C'est à toute cette littérature d'histoire ecclésiastique ancienne que s'est intéressé le IIe Colloque international d'Études patristiques d'expression française tenu à l'Université de Tours, du 11 au 13 septembre 2000. En voici les actes. Ils attestent qu’enfin "les études patristiques dans l'Hexagone sont sorties de la sacristie", pour reprendre la suggestive formule de la préface de Michel Quesnel. Les chercheurs de l'Université publique et des Instituts confessionnels ou privés y sont également présents, associant leurs compétences pour faire progresser la connaissance des premiers temps du christianisme.
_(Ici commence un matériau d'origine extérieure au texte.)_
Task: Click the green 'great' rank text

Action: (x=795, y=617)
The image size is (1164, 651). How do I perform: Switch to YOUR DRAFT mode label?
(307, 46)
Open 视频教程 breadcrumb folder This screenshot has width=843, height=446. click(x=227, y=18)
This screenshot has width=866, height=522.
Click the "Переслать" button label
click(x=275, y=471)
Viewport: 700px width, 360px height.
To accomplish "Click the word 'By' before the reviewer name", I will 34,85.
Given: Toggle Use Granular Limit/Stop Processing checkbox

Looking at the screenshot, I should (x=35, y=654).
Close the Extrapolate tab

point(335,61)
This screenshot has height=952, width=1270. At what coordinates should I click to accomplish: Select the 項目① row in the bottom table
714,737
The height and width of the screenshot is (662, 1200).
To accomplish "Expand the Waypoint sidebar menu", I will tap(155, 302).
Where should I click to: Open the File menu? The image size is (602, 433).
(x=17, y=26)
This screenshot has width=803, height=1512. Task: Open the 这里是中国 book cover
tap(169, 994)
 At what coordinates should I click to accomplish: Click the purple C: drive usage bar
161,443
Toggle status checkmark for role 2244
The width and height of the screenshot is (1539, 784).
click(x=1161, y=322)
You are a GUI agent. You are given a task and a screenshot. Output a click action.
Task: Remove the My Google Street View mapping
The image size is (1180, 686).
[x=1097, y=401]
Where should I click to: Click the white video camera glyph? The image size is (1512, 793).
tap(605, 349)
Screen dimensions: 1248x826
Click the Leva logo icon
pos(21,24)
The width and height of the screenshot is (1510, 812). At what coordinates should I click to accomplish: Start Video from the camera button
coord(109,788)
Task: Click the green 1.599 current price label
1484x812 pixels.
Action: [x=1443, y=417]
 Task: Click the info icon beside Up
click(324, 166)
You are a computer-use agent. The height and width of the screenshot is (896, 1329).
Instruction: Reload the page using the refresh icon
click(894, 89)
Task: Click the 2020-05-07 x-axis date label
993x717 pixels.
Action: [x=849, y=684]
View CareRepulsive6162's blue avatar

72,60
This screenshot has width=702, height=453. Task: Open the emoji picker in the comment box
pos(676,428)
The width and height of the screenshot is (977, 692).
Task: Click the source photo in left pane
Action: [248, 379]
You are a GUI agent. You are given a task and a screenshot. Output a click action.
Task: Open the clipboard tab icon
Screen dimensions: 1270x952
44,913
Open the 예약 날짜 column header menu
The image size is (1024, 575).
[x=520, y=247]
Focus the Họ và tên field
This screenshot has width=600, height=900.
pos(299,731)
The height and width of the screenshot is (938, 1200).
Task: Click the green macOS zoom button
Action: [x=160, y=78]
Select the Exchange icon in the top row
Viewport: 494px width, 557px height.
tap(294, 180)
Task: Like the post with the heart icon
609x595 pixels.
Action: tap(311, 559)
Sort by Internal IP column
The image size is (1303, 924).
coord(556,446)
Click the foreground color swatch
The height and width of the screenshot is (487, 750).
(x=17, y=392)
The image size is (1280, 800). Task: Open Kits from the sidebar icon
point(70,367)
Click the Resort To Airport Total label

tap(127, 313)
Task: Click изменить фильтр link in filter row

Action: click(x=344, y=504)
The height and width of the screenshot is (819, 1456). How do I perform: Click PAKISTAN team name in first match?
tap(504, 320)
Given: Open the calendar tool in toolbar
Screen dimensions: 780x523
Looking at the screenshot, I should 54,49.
La grosse trentaine d'études de première main ici rassemblées couvre une période qui va de Luc l'Évangéliste à Bède le Vénérable (VIIIe siècle), avec une pièce rapportée – intéressante certes, mais un peu insolite – comprenant deux communica-tions sur l'historiographie de l'Éthiopie médiévale.
Un tel recueil ne prétend évidemment pas être une synthèse. Ce serait prématuré. Mais la voie est ouverte, qui définit ainsi un champ de recherche dont la spécificité avait sans doute besoin d'être précisée, à la périphérie de la patristique : l'historiographie du christianisme antique, toutes tendances mêlées. La diversité des intentions et des points de vue des "historiens ecclésiastiques" témoigne de la dialectique de l'unité et de la particularité qui traverse les premiers siècles d'une Église alors beaucoup moins homogène qu'on ne l'a crue longtemps. Mais leurs écrits sont des rescapés, passés par l'étamine critique d'une "orthodoxie" qui, à partir des IVe- Ve s., a fait disparaître beaucoup d'ivraie au profit de ce qu'elle jugeait être le bon grain historien doit en tenir compte dans sa tentative de reconstruction objective du passé.